1971 Pontiac Grand Prix
By Vern Parker
Ninety years ago General Motors took action to close a price gap that existed between Chevrolet and Oakland. The car chosen for the task was named Pontiac which proved to be so successful that it replaced Oakland.
For 15 years Pontiacs were produced until World War II halted all civilian automobile manufacturing in 1942. After the war was won Pontiac production resumed.
About three decades passed and although young Jack Jones didn't yet have a license to drive he noticed the attention a slightly older friend received whenever he drove by in his father's nearly new 1971 Pontiac Grand Prix.
The striking image of that Pontiac on the streets of Brooklyn, New York never faded from Jones' memory.
Many years later Jones, now living in Stafford, Virginia, received a tip that a 1971 Pontiac was being offered for sale.
He recalls that it was in the spring of 2012 when he went to nearby Fredericksburg, Virginia, to check on the condition of the Pontiac.
One look at the long, sculpted nose of the 17-foot, 9-inch-long Grand Prix and Jones was so enraptured that he bought the car without further ado.

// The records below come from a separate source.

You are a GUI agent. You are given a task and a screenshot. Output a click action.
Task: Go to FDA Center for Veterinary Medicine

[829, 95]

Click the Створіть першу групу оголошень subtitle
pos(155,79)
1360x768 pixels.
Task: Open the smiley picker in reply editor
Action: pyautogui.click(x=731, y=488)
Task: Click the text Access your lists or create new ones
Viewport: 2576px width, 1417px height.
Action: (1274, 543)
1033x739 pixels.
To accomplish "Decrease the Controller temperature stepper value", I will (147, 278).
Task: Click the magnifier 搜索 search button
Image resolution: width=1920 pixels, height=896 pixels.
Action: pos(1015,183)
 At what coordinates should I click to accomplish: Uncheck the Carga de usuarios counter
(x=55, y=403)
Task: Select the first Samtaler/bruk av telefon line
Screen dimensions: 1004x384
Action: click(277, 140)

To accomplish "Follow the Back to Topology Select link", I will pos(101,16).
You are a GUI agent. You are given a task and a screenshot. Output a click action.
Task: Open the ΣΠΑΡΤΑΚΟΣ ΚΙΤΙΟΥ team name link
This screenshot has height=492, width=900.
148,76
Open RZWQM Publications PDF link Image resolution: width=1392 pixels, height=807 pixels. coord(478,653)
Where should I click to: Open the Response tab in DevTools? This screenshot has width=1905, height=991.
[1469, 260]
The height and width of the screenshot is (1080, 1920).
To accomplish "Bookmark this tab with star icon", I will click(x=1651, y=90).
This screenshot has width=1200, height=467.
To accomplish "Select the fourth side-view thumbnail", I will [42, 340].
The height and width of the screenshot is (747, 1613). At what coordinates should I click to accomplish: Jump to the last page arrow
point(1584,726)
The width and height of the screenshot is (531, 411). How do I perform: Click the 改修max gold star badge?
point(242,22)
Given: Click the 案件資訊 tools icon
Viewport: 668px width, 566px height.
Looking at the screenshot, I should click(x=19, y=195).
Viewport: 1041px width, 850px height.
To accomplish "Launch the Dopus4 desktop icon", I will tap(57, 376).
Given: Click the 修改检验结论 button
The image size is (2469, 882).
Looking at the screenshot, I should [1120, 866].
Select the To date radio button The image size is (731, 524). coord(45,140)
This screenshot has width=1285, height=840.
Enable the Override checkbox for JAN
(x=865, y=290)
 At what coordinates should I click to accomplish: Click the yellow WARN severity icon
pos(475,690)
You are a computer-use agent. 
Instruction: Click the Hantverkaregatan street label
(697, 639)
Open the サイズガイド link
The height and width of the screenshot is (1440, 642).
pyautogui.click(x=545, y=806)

According to the original paperwork that came with the car the original color was green. The Pontiac new sports a new red body crowned by a cream-colored vinyl top. The lines of the car are accented by tan pin striping.
Only 58,325 Grand Prix model Pontiacs were manufactured in the 1971 model year, all of them hardtop coupes.
The 3,863-pound Grand Prix rolls on honeycomb wheels mounted on a 118-inch wheelbase which delivers a luxurious ride to the passengers.
Beneath the lengthy hood of Jones' Grand Prix is a thirsty 455-cubic-inch V-8 engine that develops a powerful 325 horsepower to the rear wheels. A four-barrel Edlebrock carburetor drinks fuel from a 20-gallon gasoline tank.
The well-appointed car is equipped with power windows, power brakes and power steering. The beige upholstery appears like new with a pair of vents under the dashboard.
The gear selector sprouts from the offset console between the front bucket sears with the gear selection from front to rear of:
When new Pontiac priced the Grand Prix at $4,557 but keep in mind that price was for a base model with few extra cost optional extras.
Since acquiring the gorgeous car Jones has become used to the attention his car receives whenever he takes it out for some road therapy. While seated at the three-spoke steering wheel (each spoke has it's own horn button) Jones has a clear view of the instrument panel. He believes the 52,579 miles recorded on the odometer reflect the actual mileage.
Jones has been pleased with his Pontiac Grand Prix from the day he got the car. Since then he has gone so far as to make some minor alterations and adjustments to his garage to accommodate his L-O-N-G car.
“There have been no surprises and no regrets,” he says.